[Task to carry out] Please repeat the listing exactly, starting at its first line and stopping after the line that contains "2551x1456 pixels.".

Task data Block Start

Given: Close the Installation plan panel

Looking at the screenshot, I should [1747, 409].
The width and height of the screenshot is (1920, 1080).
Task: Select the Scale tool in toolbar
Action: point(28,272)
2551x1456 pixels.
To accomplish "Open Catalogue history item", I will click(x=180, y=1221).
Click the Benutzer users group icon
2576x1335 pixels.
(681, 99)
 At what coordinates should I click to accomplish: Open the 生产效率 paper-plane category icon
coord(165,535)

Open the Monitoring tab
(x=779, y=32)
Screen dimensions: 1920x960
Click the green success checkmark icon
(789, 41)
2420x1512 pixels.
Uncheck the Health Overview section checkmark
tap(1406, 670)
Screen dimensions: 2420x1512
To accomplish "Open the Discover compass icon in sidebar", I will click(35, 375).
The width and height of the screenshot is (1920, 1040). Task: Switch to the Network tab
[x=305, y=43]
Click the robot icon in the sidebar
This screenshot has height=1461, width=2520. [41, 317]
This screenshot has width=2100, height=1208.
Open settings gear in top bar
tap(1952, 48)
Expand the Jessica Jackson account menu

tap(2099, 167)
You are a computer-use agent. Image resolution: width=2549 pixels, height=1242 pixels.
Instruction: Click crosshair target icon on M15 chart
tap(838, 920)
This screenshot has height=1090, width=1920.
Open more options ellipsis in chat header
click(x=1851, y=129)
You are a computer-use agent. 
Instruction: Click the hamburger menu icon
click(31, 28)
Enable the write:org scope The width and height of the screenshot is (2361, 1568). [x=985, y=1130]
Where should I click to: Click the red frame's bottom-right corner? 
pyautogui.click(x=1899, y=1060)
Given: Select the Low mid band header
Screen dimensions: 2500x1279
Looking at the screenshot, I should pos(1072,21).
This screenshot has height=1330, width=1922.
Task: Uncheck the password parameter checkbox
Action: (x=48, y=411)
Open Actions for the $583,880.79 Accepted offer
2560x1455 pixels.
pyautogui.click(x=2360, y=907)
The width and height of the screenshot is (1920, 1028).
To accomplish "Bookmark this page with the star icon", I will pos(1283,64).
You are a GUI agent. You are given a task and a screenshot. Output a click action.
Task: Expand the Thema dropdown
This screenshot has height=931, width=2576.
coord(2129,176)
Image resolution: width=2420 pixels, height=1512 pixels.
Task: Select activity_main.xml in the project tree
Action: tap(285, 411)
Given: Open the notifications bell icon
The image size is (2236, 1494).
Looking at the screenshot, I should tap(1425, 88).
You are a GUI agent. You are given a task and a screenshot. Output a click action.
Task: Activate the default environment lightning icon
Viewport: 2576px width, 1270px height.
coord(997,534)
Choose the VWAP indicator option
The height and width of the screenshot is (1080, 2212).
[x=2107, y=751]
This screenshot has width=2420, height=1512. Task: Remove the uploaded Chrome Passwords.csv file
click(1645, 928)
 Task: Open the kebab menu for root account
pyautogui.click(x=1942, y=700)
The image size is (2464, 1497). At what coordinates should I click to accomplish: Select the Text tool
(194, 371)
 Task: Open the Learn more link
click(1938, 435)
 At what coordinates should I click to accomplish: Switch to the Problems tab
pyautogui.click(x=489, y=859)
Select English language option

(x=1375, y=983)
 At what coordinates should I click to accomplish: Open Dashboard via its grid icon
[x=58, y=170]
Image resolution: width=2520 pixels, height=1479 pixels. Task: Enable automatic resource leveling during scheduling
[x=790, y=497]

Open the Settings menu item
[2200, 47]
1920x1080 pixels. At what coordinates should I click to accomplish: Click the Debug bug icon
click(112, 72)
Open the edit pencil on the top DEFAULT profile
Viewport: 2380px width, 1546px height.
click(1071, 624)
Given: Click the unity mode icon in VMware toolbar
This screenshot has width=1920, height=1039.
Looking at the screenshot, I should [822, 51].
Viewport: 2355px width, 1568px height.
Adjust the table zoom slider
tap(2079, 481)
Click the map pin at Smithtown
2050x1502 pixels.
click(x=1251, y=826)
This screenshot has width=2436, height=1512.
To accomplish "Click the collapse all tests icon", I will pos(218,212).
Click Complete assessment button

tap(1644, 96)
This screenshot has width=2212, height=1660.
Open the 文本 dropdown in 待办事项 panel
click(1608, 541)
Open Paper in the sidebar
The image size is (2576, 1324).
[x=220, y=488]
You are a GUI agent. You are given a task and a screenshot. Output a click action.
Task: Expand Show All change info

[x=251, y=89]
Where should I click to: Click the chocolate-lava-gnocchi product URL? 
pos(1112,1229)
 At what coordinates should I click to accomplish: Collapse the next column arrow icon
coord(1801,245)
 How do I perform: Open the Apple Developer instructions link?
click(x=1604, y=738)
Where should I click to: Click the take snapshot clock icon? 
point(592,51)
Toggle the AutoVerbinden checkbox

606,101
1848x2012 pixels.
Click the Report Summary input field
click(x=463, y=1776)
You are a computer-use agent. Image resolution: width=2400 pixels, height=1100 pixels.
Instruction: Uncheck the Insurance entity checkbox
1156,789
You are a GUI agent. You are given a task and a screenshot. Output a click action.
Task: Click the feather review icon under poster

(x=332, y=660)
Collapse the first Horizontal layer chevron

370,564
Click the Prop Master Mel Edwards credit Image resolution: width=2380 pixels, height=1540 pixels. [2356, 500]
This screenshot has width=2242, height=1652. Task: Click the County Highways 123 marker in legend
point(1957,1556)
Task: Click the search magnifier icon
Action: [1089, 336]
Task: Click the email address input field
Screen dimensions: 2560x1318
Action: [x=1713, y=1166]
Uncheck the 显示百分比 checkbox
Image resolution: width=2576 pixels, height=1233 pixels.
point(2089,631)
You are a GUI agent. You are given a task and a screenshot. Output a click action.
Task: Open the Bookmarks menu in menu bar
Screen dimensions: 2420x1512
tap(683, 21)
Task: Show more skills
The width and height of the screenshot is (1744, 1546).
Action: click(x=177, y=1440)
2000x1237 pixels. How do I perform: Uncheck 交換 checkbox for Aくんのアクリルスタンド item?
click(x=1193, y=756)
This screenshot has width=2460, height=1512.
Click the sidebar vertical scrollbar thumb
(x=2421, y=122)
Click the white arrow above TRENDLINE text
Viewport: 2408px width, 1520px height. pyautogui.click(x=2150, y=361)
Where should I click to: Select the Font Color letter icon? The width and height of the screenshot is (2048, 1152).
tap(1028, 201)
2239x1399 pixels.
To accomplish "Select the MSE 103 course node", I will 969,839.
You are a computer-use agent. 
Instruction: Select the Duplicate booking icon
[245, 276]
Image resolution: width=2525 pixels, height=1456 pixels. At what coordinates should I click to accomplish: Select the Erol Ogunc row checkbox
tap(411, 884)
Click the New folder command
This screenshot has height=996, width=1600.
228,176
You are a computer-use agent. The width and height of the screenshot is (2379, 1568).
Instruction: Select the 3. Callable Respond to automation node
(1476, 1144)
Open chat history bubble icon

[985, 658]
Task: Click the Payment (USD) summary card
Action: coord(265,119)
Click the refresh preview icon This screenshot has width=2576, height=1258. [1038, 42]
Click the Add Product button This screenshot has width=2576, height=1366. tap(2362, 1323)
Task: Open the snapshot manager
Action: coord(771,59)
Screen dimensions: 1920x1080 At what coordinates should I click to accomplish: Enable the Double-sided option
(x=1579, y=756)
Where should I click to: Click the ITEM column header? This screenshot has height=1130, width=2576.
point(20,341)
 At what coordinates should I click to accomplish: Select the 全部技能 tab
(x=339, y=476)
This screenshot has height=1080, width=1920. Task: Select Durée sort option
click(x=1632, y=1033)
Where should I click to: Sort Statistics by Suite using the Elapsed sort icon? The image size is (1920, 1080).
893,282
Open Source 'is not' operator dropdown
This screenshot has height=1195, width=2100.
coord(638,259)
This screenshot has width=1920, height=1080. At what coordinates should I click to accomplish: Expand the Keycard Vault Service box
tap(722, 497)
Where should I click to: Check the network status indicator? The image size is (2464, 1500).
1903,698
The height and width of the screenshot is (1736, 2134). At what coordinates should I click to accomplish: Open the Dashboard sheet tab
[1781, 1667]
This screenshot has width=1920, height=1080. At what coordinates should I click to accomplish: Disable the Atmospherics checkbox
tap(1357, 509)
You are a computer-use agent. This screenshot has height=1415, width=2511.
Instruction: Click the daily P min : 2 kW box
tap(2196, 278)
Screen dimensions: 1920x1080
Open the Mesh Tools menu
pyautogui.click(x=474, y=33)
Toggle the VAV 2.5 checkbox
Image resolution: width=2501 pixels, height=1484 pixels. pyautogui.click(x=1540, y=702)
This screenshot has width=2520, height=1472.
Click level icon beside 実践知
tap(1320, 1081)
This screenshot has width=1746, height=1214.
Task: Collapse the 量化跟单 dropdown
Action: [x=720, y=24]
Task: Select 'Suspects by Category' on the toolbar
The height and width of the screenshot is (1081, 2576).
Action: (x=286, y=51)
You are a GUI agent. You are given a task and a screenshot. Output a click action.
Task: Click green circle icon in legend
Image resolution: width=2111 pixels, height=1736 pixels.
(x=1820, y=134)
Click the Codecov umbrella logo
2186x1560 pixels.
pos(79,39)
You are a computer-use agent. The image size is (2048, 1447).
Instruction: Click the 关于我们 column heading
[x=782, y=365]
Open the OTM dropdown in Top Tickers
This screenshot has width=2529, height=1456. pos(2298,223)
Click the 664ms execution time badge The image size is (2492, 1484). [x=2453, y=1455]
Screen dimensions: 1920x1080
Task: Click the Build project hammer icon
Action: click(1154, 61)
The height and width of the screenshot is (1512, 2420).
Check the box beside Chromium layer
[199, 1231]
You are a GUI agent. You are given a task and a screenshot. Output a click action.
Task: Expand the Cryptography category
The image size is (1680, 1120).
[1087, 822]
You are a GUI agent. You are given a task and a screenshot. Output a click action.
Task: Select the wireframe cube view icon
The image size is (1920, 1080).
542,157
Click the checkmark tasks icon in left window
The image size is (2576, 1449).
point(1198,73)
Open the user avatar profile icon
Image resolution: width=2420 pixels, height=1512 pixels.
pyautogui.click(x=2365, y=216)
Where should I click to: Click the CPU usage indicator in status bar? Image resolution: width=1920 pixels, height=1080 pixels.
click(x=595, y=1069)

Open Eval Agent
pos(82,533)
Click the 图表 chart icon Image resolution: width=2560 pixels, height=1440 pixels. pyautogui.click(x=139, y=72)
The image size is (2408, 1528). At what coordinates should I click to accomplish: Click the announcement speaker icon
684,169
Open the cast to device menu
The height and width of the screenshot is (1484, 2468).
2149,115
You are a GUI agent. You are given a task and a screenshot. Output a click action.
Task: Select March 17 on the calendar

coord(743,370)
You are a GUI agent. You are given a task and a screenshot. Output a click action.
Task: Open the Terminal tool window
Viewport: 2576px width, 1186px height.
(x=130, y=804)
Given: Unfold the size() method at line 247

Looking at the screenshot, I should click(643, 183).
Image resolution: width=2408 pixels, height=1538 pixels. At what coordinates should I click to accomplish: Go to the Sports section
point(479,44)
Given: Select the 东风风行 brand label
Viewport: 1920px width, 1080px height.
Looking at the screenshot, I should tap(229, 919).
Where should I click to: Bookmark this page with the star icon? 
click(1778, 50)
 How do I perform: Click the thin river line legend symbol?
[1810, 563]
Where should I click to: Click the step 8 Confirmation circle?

Task data Block End

[Response]
Given: Close the Installation plan panel

Looking at the screenshot, I should [1747, 409].
The width and height of the screenshot is (1920, 1080).
Task: Select the Scale tool in toolbar
Action: point(28,272)
2551x1456 pixels.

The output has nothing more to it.